Date: Wed Feb 05 2014 Social Media for Good
This evening I attended a panel discussion about “Social Networking” as it is used inside businesses. Obviously there is a wildfire like phenomenon where “Social Networking” and “Social Media” is growing very popular. Why should it stay out in the public only used for sharing with friends and family? It can and is being used within organizations for internal communication within the organization. Any organization is about getting people to collaborate together in delivering the organization’s purpose. It seems that “social networking” software has a core essence of enabling collaboration between people. It then follows that an organization whose purpose is creating social good would get value from social networking tools. But it’s not a simple thing to just wave a magic wand and spread social networking pixie dust over the organization and get value.

Does opening up a twitter account automatically make you popular? No. Supposedly twitter is a great place to ask questions because the audience will answer them, but every time I’ve tried asking questions there are approximately zero answers. Obviously I haven’t found the right twitter usage pattern to have an audience who wants to answer my questions. But obviously twitter has a specific kind of use it is best for.

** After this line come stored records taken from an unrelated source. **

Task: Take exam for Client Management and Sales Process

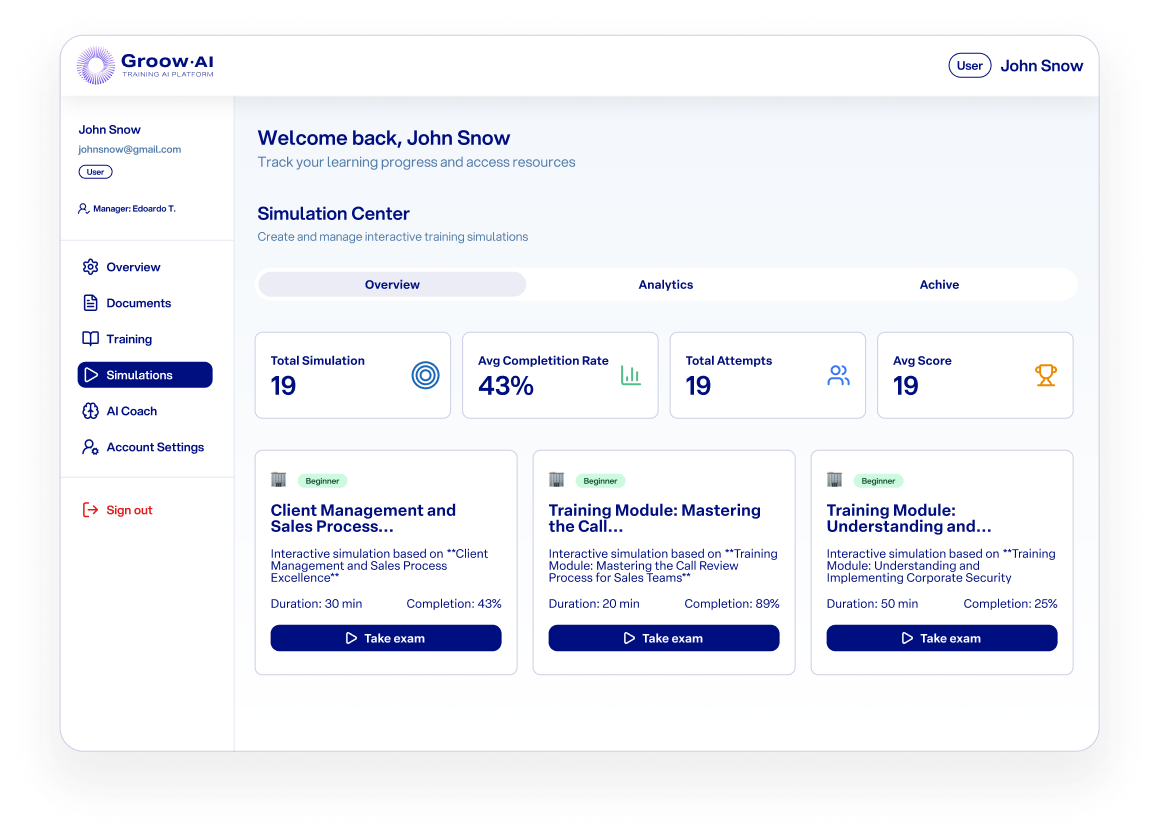Action: (386, 638)
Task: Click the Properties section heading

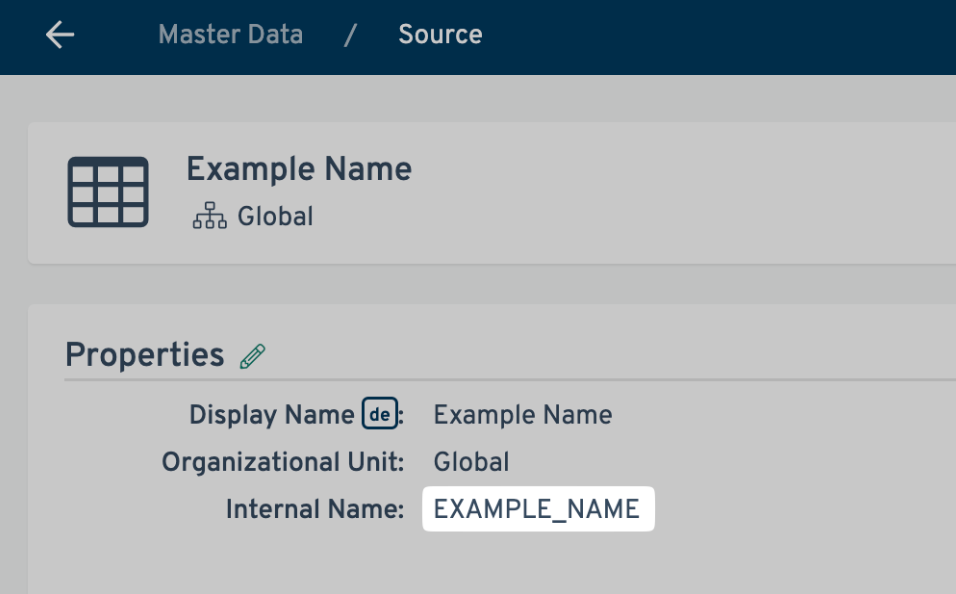Action: [144, 355]
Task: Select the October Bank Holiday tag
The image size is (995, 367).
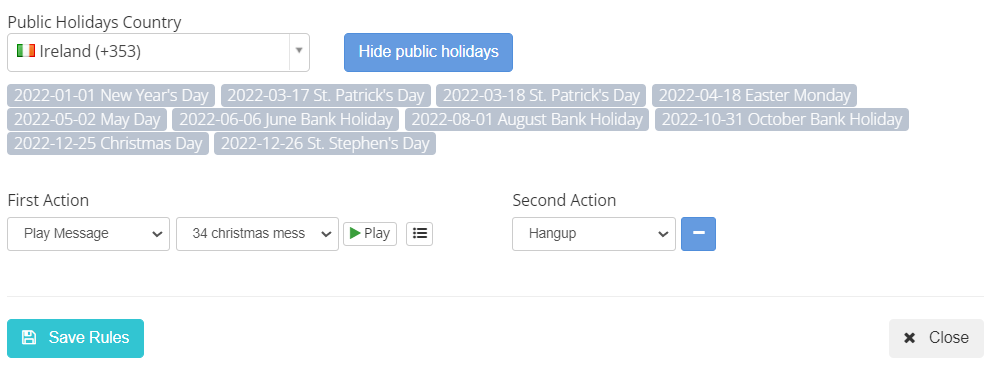Action: click(782, 119)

Each of the other social networking tools has their own best use.

For example a blog is a time oriented presentation of essays. It’s a diary, in other words. While it’s a great format it doesn’t work if what you want to present needs to be organized a different way. Each type of social media has its own geometry or structure, and its own best use.

One of the panel speakers talked about collaboration using geometrical terms. He said something about “circles”, that “social networking connections expand in circles of collaboration”. I assume what he meant is that organizations tend to have clusters of people who work on different aspects of the organizations purpose. People within an organization are continually relating with one another about tasks related to the organizations purpose. The traditional way those relationships are conducted is by telephone, memo, walking down the hall, report, team meetings, etc.

Social networking software exists to facilitate communication between people. The capabilities in this area are constantly growing. Each time a new social networking service launches it arrives with a new paradigm about facilitating human-human communication. Given that organizations (businesses, governments, churches, political activist groups, etc) are about humans communicating with each other to accomplish shared goals, well, I’m sure where this is going is obvious. In theory organizations could very well function more efficiently by using social networking paradigms in their internal processes.

What does this mean? Does it mean establishing a corporate version of facebook? No. Each social networking paradigm has its own best use, remember. I can’t imagine how facebook’s paradigm would be useful inside a corporation. Obviously facebook as a website is a popular place for businesses to reach out to their audience. But remember this blog post is about internal use of social networking.

An example I’ve seen is the bug tracking systems at the various software companies where I’ve worked. Bug tracking systems are generally very dull and boring places. The content is all the ways that the software does not work, and the conversation goes like “Hey! This doesn’t work”, “Can you be more specific”, “Oh, I wonder how that could have happened”, “I have a possible fix”, “No that fix won’t work, try this one instead”, “Darn that didn’t work either, how about this”, “yeah that’s it”, etc. It’s usual presentation is plain text with hardly any graphical groovyness anywhere in sight. It is obviously a place where people are collaborating with each other. At the company where I currently work the bug tracking system has user profiles, and each bug and comment comes along with a little avatar at the side. This adds an interesting extra dimension to it. Where in other bug tracking systems there’s zero personalization and personality, the avatar and user profile adds something you can’t directly put a finger on that makes it look like a real conversation among live human beings.

In other words I don’t think we are automatons, even when we don our work clothes and go to the office. We are people first and foremost even when the corporate paradigm is to leave your emotions at the door when you enter the office building. As people working in an organization we are relating with other people. We have to develop enough trust to work with each other so that the organization can achieve its greater goal.

In other words the internal systems a company uses can (and should) include features that carry along little trails of who the people are. Corporations can seem like soul-less places. It seems often that corporations make decisions that no human being would make. What came to mind is the industrial accident at a Union Carbide plant in Bhopal India, but there is a huge history of corporate decisions causing untold huge amounts of human pain and suffering. These “corporate decisions” were indeed made by humans because essentially every corporate decision has one or more humans who is directly responsible for actually making that decision.

Maybe oh maybe corporations would be less soul-less if the corporate systems had social networking features. It would remind everybody in the corporation that, oh, the software they’re using to communicate back and forth … that there is a real live human being on the other end of the communication.